Потому что едва только очутился здесь - сразу потерялся, запутался в руках родителей; когда еще едва умел ходить, они запускали меня, как косопузый кораблик, на сухой белый свет: иди ко мне! - суровый мужской голос; ну-ка, ну-ка, а теперь иди ко мне! - ласковый женский.
Куда к тебе? Зачем ты меня звал, художник, пахнущий табаком, с порыжелыми от красок руками? Зачем ты звала меня, пахнущая молоком, с руками, побелевшими от стирки? Я пришел - и что теперь? Рисовать, стирать?"
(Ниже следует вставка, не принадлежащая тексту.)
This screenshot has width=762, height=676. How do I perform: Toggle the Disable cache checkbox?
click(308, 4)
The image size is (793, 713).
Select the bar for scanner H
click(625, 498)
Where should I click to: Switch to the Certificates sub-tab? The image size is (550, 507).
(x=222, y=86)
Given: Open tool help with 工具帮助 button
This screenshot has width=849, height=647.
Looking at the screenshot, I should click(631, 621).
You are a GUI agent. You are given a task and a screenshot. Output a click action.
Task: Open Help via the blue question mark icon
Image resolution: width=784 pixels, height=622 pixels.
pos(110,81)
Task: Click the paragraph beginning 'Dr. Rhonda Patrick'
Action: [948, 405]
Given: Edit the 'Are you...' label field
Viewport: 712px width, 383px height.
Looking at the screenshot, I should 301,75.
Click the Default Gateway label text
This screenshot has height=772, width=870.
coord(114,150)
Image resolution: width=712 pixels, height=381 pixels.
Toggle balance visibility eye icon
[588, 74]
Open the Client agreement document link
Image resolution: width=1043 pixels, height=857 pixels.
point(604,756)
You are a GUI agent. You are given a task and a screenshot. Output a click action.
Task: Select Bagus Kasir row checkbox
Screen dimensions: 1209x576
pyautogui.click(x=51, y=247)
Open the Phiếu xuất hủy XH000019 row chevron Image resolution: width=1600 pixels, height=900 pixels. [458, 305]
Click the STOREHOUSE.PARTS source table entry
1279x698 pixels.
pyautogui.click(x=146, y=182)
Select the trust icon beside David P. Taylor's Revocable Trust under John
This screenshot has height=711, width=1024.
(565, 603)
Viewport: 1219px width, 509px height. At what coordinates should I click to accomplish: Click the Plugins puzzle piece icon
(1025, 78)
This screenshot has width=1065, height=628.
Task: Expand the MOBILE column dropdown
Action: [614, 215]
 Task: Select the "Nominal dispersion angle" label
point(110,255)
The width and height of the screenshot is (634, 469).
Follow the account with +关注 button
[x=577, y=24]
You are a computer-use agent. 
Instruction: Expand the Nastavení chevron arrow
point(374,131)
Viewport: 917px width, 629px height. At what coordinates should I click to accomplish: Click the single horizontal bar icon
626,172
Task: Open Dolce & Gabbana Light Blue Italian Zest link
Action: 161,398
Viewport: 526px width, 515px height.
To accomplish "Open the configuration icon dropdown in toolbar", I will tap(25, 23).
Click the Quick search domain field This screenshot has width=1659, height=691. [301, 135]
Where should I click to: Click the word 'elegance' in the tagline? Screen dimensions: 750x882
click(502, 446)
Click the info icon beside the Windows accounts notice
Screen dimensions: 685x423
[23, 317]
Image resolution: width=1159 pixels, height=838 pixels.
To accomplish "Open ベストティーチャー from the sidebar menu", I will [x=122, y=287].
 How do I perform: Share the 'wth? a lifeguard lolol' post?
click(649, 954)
"Или потерялся в большом городе, где смотрел на вывеску магазина, - я тогда уже умел читать и сначала понял смысл букв, а потом вдруг потерял, - и с восхитительной очевидностью мне, еле смышленому ребенку, стало ясно, что слова бессмысленны, они вместе со всеми своими надуманными значениями рассыпаются при первом прикосновении - оттого, что и эти значенья, и сами слова мы придумали сами, и нелепость этой выдумки очевидна. Куда идти, когда всё осыпается, как буквы, которые можно только смести совком и выбросить в раскрытую дверь, в темноту, чтоб единственная звезда поперхнулась от нашей несусветной глупости".
"- Но у вас же специалисты работают, - постарался возмутиться я, по-прежнему дергаясь.
- Специалисты? - спросил профессор, ощерившись в счастливой улыбке. - Вот вы на кого учились?
- Я? Не важно... Ну, допустим... Допустим, на историка.
- Как у вас с историей? Годы правления Ивана III помните?
- ...Нет.
- А Генриха IV? Людовика XVI?
- Нет. То есть только примерно.
- Хорошо, у вас на курсе были действительно умные ребята - обладающие безупречным знанием? Или, быть может, у вас были преподаватели, в речах которых даже вы - лентяй и недоучка - не находили кромешных ошибок?
Я пожал плечами: сокурсники мои в основном были добродушные идиоты, преподаватели сплошь и рядом несли катастрофическую ахинею.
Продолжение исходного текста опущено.